Over the past 25 years an estimated $30 million has been spent in the Scott River Basin to restore salmon and watershed health. Yet, salmon, stream flows and water quality have continued to decline. Restoration funds have often been used to benefit landowners at the expense of fish or for projects that sound good but do not address the key factors limiting salmon production and survival in this river basin.

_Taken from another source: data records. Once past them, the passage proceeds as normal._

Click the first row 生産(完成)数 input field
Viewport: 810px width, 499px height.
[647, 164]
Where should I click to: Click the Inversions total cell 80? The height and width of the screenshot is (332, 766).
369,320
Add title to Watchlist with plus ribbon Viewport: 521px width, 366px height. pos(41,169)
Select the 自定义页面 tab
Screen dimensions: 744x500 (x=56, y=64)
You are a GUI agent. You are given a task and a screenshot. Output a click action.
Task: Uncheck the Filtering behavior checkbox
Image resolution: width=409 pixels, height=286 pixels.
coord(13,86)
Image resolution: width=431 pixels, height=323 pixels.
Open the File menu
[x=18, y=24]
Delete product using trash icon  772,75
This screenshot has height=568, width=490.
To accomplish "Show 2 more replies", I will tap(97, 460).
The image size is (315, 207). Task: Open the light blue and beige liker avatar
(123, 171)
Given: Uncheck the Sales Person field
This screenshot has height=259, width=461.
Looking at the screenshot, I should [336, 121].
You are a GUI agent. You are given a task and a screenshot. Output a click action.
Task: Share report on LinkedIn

As Aldo Leopold pointed out in the Sand County Almanac, if the task is restoration then the first action must be to stop doing harm. In the Scott River Basin – as in most places on Earth – human societies have yet to learn that lesson. Government funded restoration has too often become political pork used to mask or at best partially mitigate the ongoing damage that humans are doing to the land and the waters. Until we stop doing harm by dewatering Scott River and tributaries, salmon and watershed restoration will not occur and we will continue to lose significant portions of our heritage including the magnificent salmon.

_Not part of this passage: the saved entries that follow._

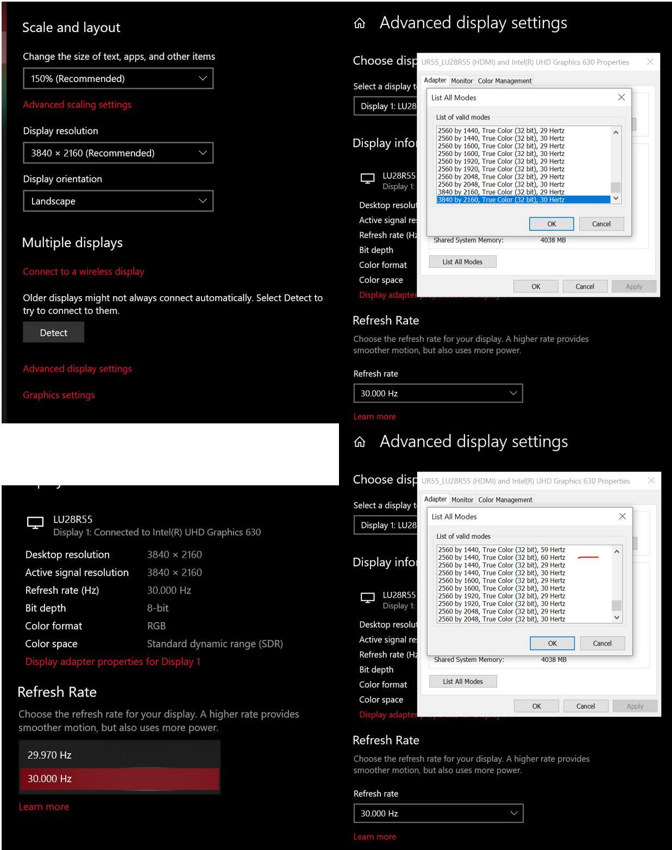Viewport: 672px width, 850px height.
Task: Open the Refresh rate dropdown showing 30.000 Hz
Action: (437, 393)
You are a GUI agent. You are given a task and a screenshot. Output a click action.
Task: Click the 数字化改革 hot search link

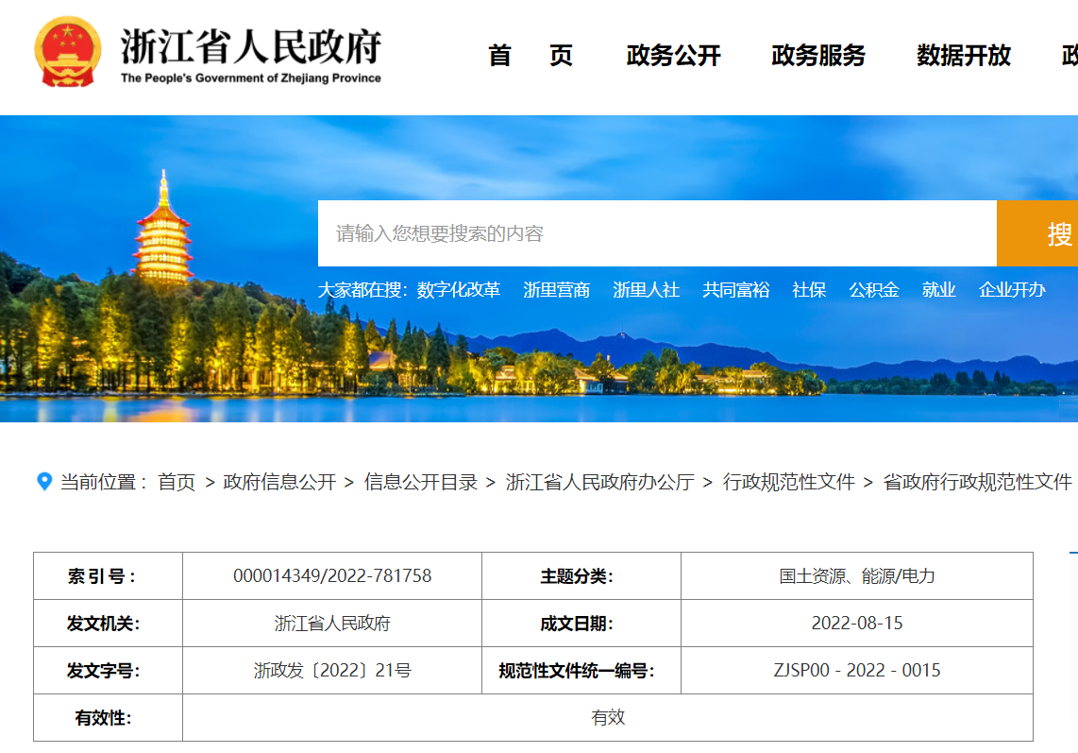pos(459,290)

Visit our KlamBlog for entries and PowerPoint presentations from KlamBlog which focus on dewatering and other management practices which are progressively degrading and destroying the Scott River. You can also learn about conditions on Scott River and throughout the Klamath River Basin on the Klamath Riverkeeper website or at the Klamath Basin Tribal Water Quality Work Group.

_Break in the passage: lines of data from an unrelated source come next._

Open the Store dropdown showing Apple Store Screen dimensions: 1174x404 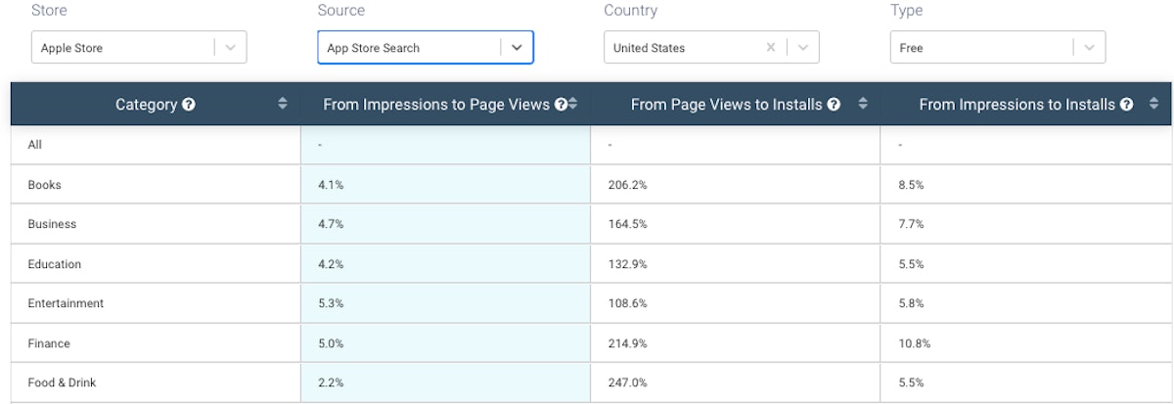(x=138, y=48)
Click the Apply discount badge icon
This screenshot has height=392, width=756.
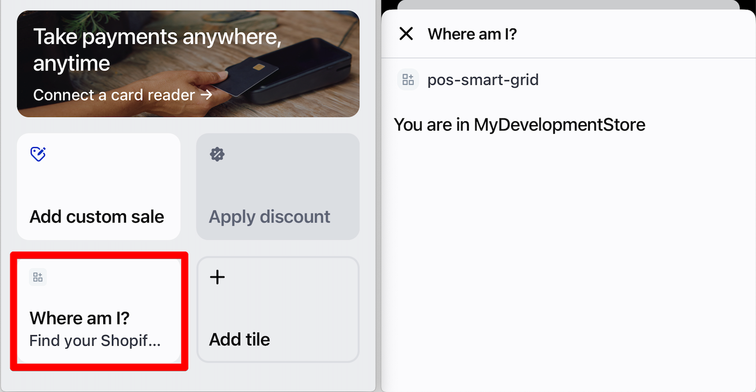[217, 154]
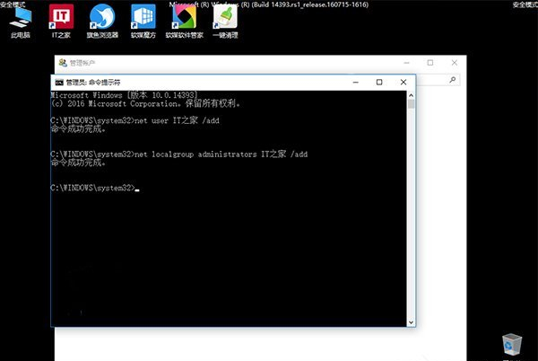Click the command prompt input line
Screen dimensions: 538x361
[229, 188]
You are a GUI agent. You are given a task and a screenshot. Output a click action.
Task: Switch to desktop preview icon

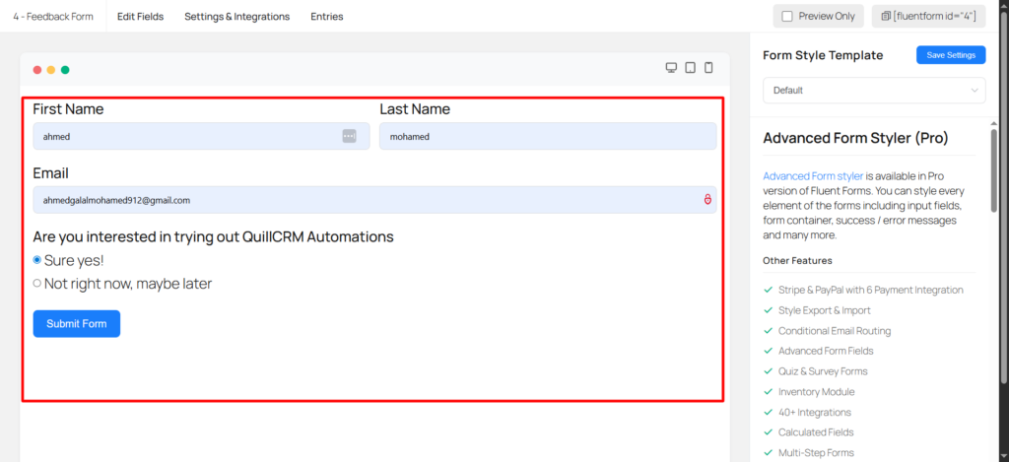671,68
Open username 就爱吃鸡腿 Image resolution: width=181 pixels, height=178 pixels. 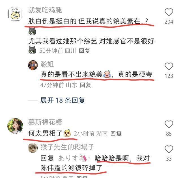[x=45, y=10]
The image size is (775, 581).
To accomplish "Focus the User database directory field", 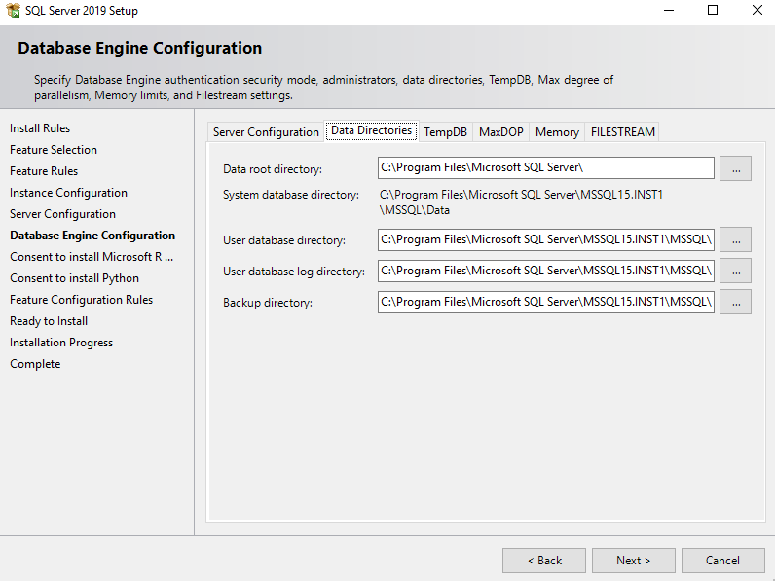I will [x=545, y=239].
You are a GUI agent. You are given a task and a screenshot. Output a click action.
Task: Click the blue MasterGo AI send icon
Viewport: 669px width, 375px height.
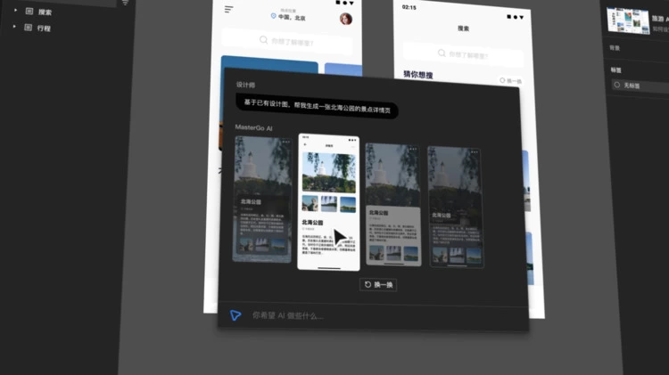(235, 315)
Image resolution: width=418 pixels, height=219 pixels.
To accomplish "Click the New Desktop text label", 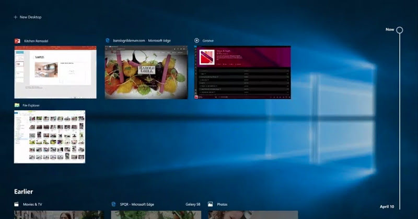I will point(30,17).

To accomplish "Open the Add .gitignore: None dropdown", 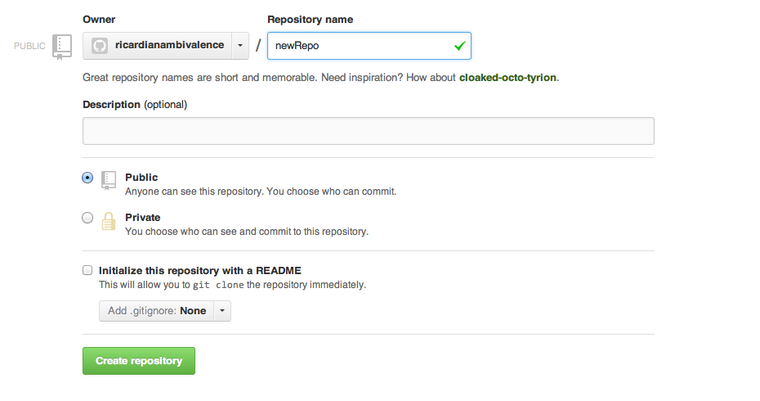I will (x=156, y=311).
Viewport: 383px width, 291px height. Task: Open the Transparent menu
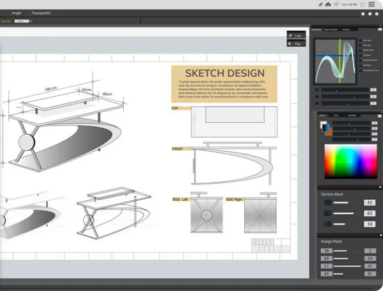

KFA is working alone and with partners to challenge and reverse the dewatering of Scott River and to end upslope forest management practices which warm the water and deliver excessive fine sediment to tributaries and the River. These are the key impediments to restoration which must be removed in order for Scott River salmon to survive and recover and for the Scott River to once again be a healthy and properly functioning stream.